> [Target position records]:
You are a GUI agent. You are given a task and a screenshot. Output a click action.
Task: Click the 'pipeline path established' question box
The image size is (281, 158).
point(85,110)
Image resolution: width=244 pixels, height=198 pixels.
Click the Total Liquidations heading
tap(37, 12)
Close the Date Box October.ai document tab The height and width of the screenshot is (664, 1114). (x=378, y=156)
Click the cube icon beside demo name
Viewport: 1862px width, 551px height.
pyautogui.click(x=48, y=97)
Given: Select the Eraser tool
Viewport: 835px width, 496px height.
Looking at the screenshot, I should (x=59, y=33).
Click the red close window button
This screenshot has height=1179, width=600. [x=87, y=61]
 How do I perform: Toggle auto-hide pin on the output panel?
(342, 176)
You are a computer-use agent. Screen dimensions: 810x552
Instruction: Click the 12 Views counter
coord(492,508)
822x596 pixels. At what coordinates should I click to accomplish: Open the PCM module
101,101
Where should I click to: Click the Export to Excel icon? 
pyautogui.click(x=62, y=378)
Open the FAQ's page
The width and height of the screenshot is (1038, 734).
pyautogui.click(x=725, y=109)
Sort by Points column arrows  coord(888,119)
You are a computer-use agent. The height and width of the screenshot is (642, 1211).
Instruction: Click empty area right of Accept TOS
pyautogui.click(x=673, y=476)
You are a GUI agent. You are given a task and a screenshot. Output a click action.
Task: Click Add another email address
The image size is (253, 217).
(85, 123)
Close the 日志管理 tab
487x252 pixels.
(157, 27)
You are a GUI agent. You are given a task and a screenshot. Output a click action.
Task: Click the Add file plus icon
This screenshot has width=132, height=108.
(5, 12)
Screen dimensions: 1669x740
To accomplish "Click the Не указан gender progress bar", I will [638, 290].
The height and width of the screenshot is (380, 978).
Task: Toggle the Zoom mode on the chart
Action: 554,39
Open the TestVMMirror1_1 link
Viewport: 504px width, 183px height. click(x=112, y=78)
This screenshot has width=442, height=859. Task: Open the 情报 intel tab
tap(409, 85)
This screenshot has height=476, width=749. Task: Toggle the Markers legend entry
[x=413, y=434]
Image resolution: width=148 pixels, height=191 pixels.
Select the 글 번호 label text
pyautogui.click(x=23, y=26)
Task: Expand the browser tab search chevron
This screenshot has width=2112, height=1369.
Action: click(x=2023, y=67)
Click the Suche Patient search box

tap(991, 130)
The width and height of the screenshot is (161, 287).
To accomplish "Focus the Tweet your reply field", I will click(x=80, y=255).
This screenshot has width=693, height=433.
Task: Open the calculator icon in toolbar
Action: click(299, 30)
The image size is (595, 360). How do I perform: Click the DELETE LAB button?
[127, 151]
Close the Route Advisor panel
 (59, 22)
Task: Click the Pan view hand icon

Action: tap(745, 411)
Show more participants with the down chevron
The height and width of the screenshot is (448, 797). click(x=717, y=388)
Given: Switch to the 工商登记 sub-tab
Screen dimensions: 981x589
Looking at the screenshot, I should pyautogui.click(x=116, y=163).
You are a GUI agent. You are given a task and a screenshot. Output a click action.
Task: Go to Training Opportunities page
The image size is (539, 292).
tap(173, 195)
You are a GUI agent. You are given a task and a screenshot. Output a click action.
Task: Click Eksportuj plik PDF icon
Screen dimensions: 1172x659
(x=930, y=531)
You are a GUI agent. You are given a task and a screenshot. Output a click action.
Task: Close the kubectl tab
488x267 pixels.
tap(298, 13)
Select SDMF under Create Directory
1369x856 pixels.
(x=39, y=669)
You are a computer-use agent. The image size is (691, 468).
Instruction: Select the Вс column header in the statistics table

> [Aim]:
Copy the stretch of the material above from the line containing "Given: Switch to the 工商登记 sub-tab" through the line containing "(x=39, y=669)", including both of those lines, with no changes.

> [Exercise result]:
Given: Switch to the 工商登记 sub-tab
Screen dimensions: 981x589
Looking at the screenshot, I should pyautogui.click(x=116, y=163).
You are a GUI agent. You are given a task and a screenshot. Output a click action.
Task: Go to Training Opportunities page
The image size is (539, 292).
tap(173, 195)
You are a GUI agent. You are given a task and a screenshot. Output a click action.
Task: Click Eksportuj plik PDF icon
Screen dimensions: 1172x659
(x=930, y=531)
You are a GUI agent. You are given a task and a screenshot. Output a click action.
Task: Close the kubectl tab
488x267 pixels.
tap(298, 13)
Select SDMF under Create Directory
1369x856 pixels.
(x=39, y=669)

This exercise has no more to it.